Fast-forward to 2010 and the chameleon is now Christian, at least according to John Loftus’s introduction in The Christian Delusion. (Aside: some people inexplicably skip the introductions to books. I’m sure those people also refuse to look at the street map until they’re lost in the tangled grid of a strange metropolis. Folks, read the intro. Loftus provides a good survey of the material.) Here’s what he says about the chameleon like qualities of the faith:
“In my own lifetime I have seen Christianity reinvent itself like a chameleon changes colors. Because of the onslaught of skeptical arguments, more and more Christians are claiming that their faith is a ‘properly basic belief’ and as such it doesn’t need any evidence to support it (à la Alvin Plantinga in Warranted Christian Belief).” (17)
Two complaints here.
My first complaint is that Plantinga didn’t argue for properly basic belief as a retreat to fideism. Indeed, he has a strong place for defeaters in his epistemology. Rather, his point, dating back to God and Other Minds, is that it is inconsistent to demand proof of God’s existence for rational assent to God’s existence when this standard is not applied in other areas of belief (e.g. belief in other minds).
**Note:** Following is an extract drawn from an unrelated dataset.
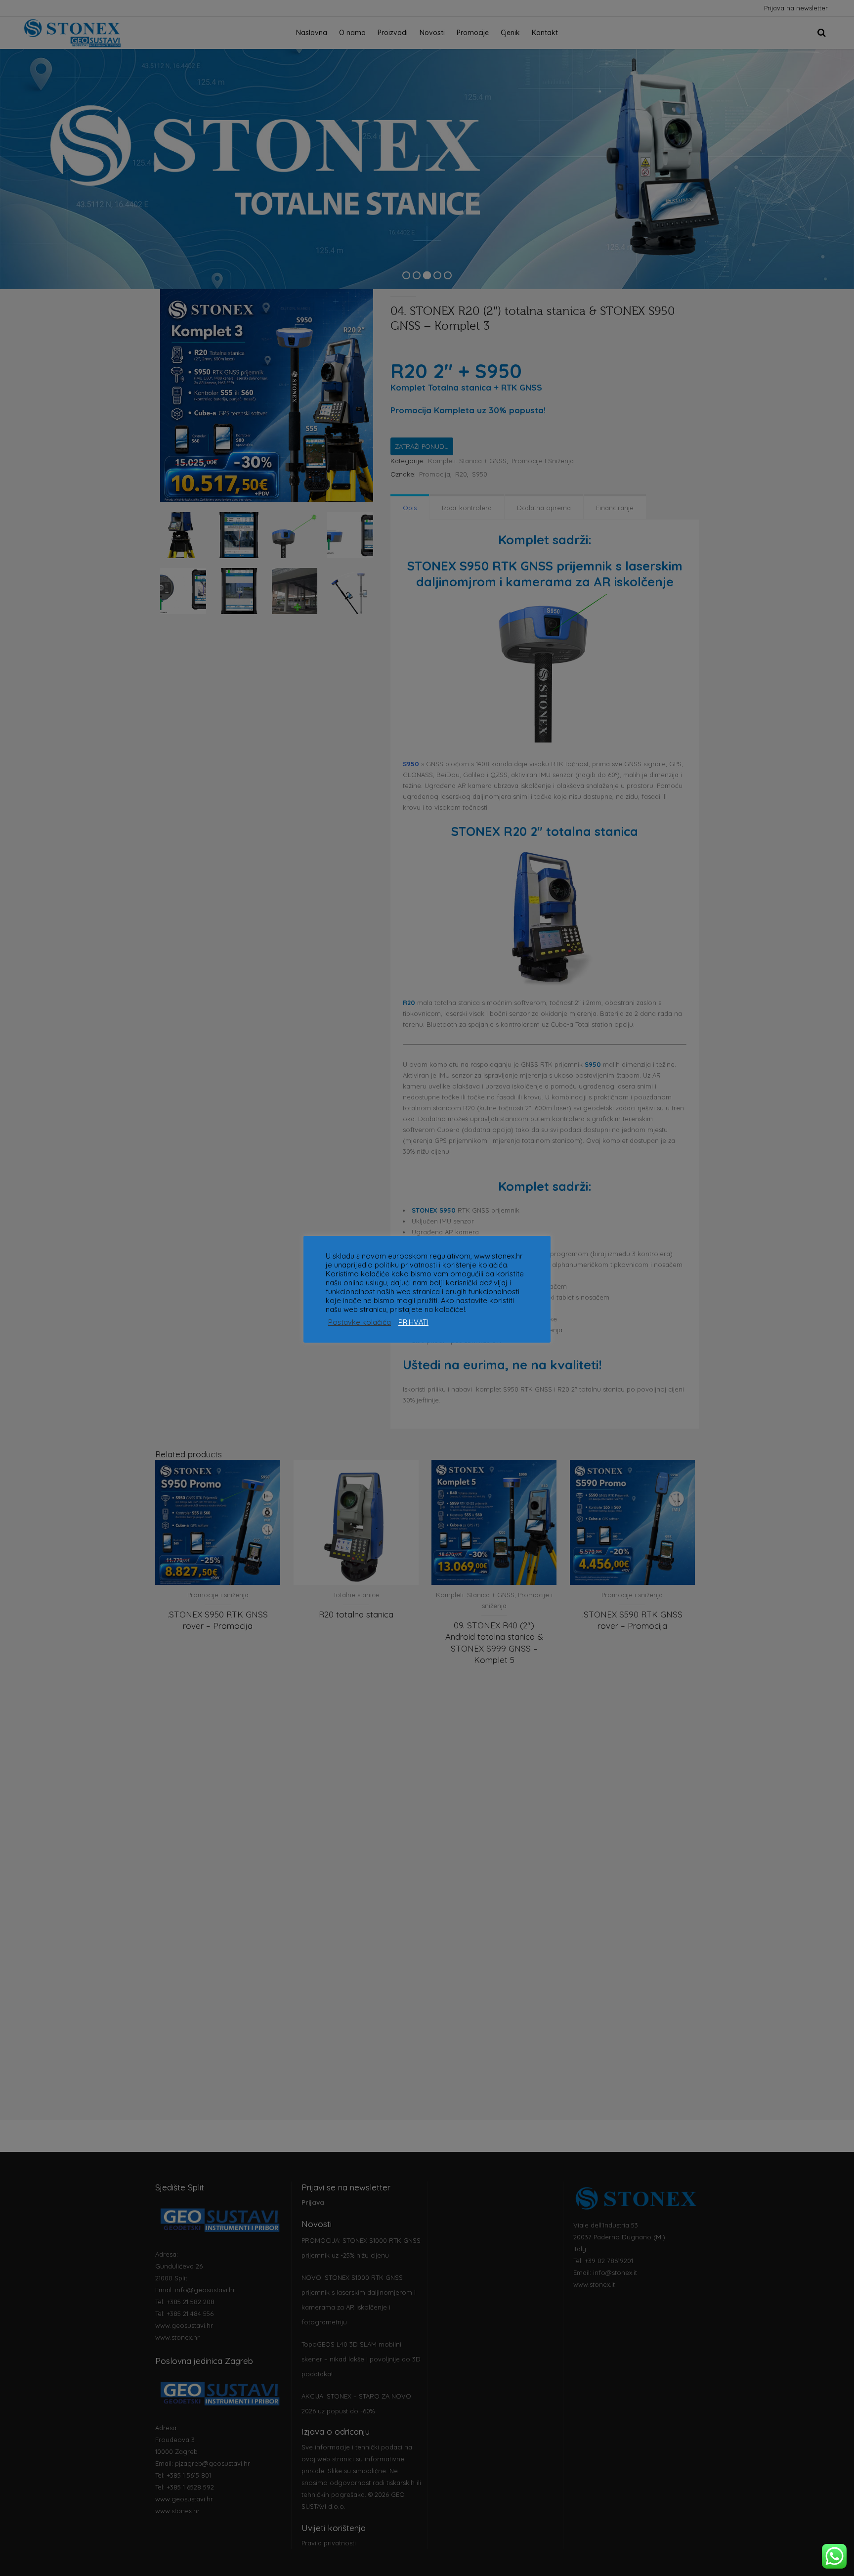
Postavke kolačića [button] (359, 1322)
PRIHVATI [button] (413, 1322)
Hence, if I could have a properly basic belief in other minds (albeit one that could lose its justification due to undercutting or rebutting defeaters), then it would seem that I could likewise have properly basic belief in God’s existence and certain beliefs about God. This too would not be ultima facie properly basic but only prima facie so.(Hence, it is not a retreat to an irrational fideism which is impervious to rational analysis.)
So to sum up, Plantinga’s arguments are rooted not in a defensive, irrational apologetic retrenchment but rather in an analysis of the meaning of concepts like rationality, justification, warrant and knowledge within the context of a moderate foundationalist epistemology. (And Plantinga’s moderate foundationalist epistemology, like that of fellow epistemologists Nozick, Goldman, Alston, Bergmann and others, is very much in the game.)
Now for the central chameleon charge.
I have this friend, Wes. Back in the seventies Wes distinguished himself with mutton chops, a T-bar mustache, and a corduroy jacket. By the time Culture Club released “Do you really want to hurt me?” Wes was sporting a clean shaven face and a red leather jacket (thanks Michael Jackson). And today? Grey hair and a three piece suit. Can you believe that guy? Wes the chameleon.
Well, but people do change over time, they adapt, and this is no slight on their character. Belief systems change too. Nor is this adaptive potential necessarily a slight on the belief systems.
Take naturalism, the worldview of many atheists. As I have often noted in this blog, naturalism used to be the thesis that all that exists is atoms and the void. Phew, at least that much is clear.
Unfortunately, this thesis suffered a fatal epistemological problem (i.e. how does one know this is all that exists?) as well as putative defeaters (i.e. entities not reducible to material atoms, like qualia for instance). So off go the mutton chops and T-bar mustache and you have naturalism for the eighties, a naturalism that now admits to entities which supervene on the material.
Oh, but that epistemic problem still nags (how do you know only the material [whatever that is defined as] and that which supervenes on it, is all that exists?), so many naturalists today have abandoned the traditional view of naturalism as a metaphysical claim altogether and have instead adopted it as a research program.
But what kind of research program? Well, presumably one that says we ought to seek natural explanations. (Always? How do you know that? Ahh, the epistemic problem again.) Let’s recalibrate. You ought to seek natural explanations whenever possible or reasonable. Now there are still significant problems even with this watered down, milquetoast naturalism. Problems like “what constitutes a natural explanation?” and “when is it rational or obligatory to abandon such explanations?” But I’m more content to observe this: you could be the Pope in Rome and be a naturalist of this sort.
Those naturalist chameleons. How dare they abandon their mutton chops, T-bar mustaches, and corduroy jackets for a grey three piece suit. Have they no shame?